#### Requirements:
Identify each line below that contains the word "Expand" and copy every one of those lines in full.

#### Items stored from a collection:
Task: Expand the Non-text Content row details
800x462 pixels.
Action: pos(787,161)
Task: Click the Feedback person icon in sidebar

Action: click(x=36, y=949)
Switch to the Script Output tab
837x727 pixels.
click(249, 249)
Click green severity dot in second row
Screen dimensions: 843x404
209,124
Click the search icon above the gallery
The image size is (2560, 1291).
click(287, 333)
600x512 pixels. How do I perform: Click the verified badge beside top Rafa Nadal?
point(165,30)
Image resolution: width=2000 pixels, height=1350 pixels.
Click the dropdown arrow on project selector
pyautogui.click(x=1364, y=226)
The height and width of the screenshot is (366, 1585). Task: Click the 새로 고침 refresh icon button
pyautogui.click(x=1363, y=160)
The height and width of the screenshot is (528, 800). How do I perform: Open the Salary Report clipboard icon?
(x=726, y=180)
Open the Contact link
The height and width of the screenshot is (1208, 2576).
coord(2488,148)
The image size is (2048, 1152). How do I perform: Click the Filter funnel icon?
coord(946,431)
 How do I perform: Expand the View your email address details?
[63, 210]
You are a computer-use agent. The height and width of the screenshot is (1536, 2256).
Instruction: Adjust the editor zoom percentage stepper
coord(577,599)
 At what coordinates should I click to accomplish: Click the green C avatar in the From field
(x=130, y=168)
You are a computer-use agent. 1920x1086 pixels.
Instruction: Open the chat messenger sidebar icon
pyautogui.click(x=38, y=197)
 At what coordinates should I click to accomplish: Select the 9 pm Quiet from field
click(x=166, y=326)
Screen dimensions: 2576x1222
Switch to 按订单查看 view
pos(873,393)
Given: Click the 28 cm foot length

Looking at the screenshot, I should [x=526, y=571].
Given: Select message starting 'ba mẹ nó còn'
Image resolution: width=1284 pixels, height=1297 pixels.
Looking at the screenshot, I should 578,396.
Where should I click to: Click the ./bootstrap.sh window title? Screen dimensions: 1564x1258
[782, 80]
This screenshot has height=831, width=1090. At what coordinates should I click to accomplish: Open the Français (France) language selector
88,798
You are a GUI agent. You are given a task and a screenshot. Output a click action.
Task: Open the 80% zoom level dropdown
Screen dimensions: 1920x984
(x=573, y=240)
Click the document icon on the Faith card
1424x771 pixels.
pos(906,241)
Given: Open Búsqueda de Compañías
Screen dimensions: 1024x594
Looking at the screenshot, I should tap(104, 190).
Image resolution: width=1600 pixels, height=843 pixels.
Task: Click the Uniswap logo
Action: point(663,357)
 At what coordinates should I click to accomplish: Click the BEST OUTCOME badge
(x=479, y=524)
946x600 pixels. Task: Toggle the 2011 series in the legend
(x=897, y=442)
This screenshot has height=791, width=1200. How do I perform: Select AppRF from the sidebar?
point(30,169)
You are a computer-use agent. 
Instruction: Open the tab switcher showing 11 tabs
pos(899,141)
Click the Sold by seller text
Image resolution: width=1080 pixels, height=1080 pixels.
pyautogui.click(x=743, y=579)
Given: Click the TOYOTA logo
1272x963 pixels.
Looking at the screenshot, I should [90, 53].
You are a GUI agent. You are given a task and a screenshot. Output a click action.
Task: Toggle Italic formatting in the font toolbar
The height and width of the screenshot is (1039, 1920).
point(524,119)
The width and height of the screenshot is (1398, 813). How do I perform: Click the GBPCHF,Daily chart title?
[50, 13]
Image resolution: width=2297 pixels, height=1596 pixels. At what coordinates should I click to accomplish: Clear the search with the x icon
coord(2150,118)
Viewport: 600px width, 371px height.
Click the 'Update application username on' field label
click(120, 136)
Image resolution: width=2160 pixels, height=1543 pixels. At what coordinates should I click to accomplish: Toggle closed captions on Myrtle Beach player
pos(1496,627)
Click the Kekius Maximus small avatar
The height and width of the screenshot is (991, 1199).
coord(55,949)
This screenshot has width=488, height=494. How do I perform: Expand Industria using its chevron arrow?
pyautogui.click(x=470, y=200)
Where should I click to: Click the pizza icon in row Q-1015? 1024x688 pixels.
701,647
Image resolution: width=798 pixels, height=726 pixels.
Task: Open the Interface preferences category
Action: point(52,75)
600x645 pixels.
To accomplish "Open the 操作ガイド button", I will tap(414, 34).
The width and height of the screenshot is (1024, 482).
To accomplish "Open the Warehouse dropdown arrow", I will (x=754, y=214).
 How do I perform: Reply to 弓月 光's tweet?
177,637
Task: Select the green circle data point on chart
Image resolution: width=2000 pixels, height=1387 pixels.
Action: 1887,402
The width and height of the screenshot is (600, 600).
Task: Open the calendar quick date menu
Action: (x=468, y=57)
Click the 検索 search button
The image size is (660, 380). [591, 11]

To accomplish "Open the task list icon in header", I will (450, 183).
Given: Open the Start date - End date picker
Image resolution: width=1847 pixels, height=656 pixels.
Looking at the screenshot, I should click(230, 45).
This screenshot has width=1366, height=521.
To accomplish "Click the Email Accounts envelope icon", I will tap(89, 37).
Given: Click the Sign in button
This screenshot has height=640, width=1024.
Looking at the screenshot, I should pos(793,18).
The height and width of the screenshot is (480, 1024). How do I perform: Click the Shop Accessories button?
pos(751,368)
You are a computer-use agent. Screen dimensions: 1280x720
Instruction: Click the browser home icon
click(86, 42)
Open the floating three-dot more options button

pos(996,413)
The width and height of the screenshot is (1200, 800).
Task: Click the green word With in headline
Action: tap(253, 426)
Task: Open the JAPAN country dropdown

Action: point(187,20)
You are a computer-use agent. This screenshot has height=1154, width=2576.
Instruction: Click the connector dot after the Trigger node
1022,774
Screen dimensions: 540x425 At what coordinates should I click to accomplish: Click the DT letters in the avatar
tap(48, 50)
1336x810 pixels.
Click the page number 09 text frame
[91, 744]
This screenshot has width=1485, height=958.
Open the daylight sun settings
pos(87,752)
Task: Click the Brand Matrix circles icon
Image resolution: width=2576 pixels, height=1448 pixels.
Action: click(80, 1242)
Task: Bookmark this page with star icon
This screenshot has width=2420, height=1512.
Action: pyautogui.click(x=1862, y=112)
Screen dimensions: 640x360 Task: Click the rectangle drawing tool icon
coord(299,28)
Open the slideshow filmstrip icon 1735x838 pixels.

#### Task output:
Task: Expand the Non-text Content row details
 How do I perform: Expand the View your email address details?
This screenshot has width=488, height=494. How do I perform: Expand Industria using its chevron arrow?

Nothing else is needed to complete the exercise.